"""
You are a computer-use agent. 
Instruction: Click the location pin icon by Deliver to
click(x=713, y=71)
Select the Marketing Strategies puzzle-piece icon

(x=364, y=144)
"""
*Requirements*: Pull every line out of the data above and copy each one word for word, in the same order.

*Exercise answer*:
You are a computer-use agent. 
Instruction: Click the location pin icon by Deliver to
click(x=713, y=71)
Select the Marketing Strategies puzzle-piece icon

(x=364, y=144)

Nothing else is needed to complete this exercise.